[Input data]:

**********

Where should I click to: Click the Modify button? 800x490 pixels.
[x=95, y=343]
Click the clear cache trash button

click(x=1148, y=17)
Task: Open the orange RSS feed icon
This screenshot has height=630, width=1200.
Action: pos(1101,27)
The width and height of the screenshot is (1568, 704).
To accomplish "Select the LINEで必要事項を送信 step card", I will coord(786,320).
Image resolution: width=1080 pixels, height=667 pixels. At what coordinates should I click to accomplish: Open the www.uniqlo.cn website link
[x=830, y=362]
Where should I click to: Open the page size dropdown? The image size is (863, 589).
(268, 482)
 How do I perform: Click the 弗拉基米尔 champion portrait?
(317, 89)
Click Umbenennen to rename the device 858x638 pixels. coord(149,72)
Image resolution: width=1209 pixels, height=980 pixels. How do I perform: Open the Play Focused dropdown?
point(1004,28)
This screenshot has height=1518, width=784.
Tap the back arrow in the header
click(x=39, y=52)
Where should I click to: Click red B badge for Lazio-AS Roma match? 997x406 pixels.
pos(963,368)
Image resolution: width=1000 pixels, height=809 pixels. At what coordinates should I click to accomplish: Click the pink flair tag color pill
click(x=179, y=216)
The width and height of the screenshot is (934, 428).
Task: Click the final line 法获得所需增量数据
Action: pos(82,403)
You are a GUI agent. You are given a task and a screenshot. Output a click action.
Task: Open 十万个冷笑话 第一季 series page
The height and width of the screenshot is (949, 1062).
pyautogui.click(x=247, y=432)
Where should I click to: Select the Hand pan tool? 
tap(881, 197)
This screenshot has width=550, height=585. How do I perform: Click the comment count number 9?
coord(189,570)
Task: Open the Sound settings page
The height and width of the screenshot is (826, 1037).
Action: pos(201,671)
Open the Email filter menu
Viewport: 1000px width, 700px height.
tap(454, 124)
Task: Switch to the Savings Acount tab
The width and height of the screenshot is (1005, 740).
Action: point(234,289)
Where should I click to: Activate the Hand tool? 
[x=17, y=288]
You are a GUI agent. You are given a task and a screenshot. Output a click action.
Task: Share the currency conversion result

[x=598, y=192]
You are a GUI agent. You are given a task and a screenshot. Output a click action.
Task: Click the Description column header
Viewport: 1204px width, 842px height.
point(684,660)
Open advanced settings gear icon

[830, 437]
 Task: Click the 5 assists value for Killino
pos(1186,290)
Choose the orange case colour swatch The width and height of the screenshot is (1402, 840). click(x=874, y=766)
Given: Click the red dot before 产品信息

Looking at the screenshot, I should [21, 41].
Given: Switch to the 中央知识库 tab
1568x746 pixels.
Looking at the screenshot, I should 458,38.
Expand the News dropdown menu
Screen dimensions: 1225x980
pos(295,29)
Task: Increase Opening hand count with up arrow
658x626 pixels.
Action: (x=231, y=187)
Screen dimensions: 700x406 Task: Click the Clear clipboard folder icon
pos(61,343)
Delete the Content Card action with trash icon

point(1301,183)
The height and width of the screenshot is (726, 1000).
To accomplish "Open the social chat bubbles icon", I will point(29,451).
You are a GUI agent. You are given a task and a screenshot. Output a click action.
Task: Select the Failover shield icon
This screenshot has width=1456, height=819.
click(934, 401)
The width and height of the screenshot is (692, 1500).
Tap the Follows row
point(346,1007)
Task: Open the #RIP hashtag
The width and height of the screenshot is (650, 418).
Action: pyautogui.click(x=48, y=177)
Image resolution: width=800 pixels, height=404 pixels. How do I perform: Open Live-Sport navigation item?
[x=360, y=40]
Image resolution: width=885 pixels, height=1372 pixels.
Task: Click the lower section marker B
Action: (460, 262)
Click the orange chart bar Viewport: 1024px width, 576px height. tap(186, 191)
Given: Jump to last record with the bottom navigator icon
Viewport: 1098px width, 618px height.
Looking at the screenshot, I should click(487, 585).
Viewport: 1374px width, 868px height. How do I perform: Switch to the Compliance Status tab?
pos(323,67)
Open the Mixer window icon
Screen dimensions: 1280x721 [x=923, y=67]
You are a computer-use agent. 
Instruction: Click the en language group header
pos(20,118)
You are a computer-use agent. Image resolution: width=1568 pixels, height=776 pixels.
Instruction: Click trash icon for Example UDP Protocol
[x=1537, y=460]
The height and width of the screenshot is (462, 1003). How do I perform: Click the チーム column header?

**********

[How to complete this task]: Every line of the material is to be transcribed exactly.

[Written answer]:
Where should I click to: Click the Modify button? 800x490 pixels.
[x=95, y=343]
Click the clear cache trash button

click(x=1148, y=17)
Task: Open the orange RSS feed icon
This screenshot has height=630, width=1200.
Action: pos(1101,27)
The width and height of the screenshot is (1568, 704).
To accomplish "Select the LINEで必要事項を送信 step card", I will coord(786,320).
Image resolution: width=1080 pixels, height=667 pixels. At what coordinates should I click to accomplish: Open the www.uniqlo.cn website link
[x=830, y=362]
Where should I click to: Open the page size dropdown? The image size is (863, 589).
(268, 482)
 How do I perform: Click the 弗拉基米尔 champion portrait?
(317, 89)
Click Umbenennen to rename the device 858x638 pixels. coord(149,72)
Image resolution: width=1209 pixels, height=980 pixels. How do I perform: Open the Play Focused dropdown?
point(1004,28)
This screenshot has height=1518, width=784.
Tap the back arrow in the header
click(x=39, y=52)
Where should I click to: Click red B badge for Lazio-AS Roma match? 997x406 pixels.
pos(963,368)
Image resolution: width=1000 pixels, height=809 pixels. At what coordinates should I click to accomplish: Click the pink flair tag color pill
click(x=179, y=216)
The width and height of the screenshot is (934, 428).
Task: Click the final line 法获得所需增量数据
Action: pos(82,403)
You are a GUI agent. You are given a task and a screenshot. Output a click action.
Task: Open 十万个冷笑话 第一季 series page
The height and width of the screenshot is (949, 1062).
pyautogui.click(x=247, y=432)
Where should I click to: Select the Hand pan tool? 
tap(881, 197)
This screenshot has width=550, height=585. How do I perform: Click the comment count number 9?
coord(189,570)
Task: Open the Sound settings page
The height and width of the screenshot is (826, 1037).
Action: pos(201,671)
Open the Email filter menu
Viewport: 1000px width, 700px height.
tap(454, 124)
Task: Switch to the Savings Acount tab
The width and height of the screenshot is (1005, 740).
Action: point(234,289)
Where should I click to: Activate the Hand tool? 
[x=17, y=288]
You are a GUI agent. You are given a task and a screenshot. Output a click action.
Task: Share the currency conversion result

[x=598, y=192]
You are a GUI agent. You are given a task and a screenshot. Output a click action.
Task: Click the Description column header
Viewport: 1204px width, 842px height.
point(684,660)
Open advanced settings gear icon

[830, 437]
 Task: Click the 5 assists value for Killino
pos(1186,290)
Choose the orange case colour swatch The width and height of the screenshot is (1402, 840). click(x=874, y=766)
Given: Click the red dot before 产品信息

Looking at the screenshot, I should [21, 41].
Given: Switch to the 中央知识库 tab
1568x746 pixels.
Looking at the screenshot, I should 458,38.
Expand the News dropdown menu
Screen dimensions: 1225x980
pos(295,29)
Task: Increase Opening hand count with up arrow
658x626 pixels.
Action: (x=231, y=187)
Screen dimensions: 700x406 Task: Click the Clear clipboard folder icon
pos(61,343)
Delete the Content Card action with trash icon

point(1301,183)
The height and width of the screenshot is (726, 1000).
To accomplish "Open the social chat bubbles icon", I will point(29,451).
You are a GUI agent. You are given a task and a screenshot. Output a click action.
Task: Select the Failover shield icon
This screenshot has width=1456, height=819.
click(934, 401)
The width and height of the screenshot is (692, 1500).
Tap the Follows row
point(346,1007)
Task: Open the #RIP hashtag
The width and height of the screenshot is (650, 418).
Action: pyautogui.click(x=48, y=177)
Image resolution: width=800 pixels, height=404 pixels. How do I perform: Open Live-Sport navigation item?
[x=360, y=40]
Image resolution: width=885 pixels, height=1372 pixels.
Task: Click the lower section marker B
Action: (460, 262)
Click the orange chart bar Viewport: 1024px width, 576px height. tap(186, 191)
Given: Jump to last record with the bottom navigator icon
Viewport: 1098px width, 618px height.
Looking at the screenshot, I should click(487, 585).
Viewport: 1374px width, 868px height. How do I perform: Switch to the Compliance Status tab?
pos(323,67)
Open the Mixer window icon
Screen dimensions: 1280x721 [x=923, y=67]
You are a computer-use agent. 
Instruction: Click the en language group header
pos(20,118)
You are a computer-use agent. Image resolution: width=1568 pixels, height=776 pixels.
Instruction: Click trash icon for Example UDP Protocol
[x=1537, y=460]
The height and width of the screenshot is (462, 1003). How do I perform: Click the チーム column header?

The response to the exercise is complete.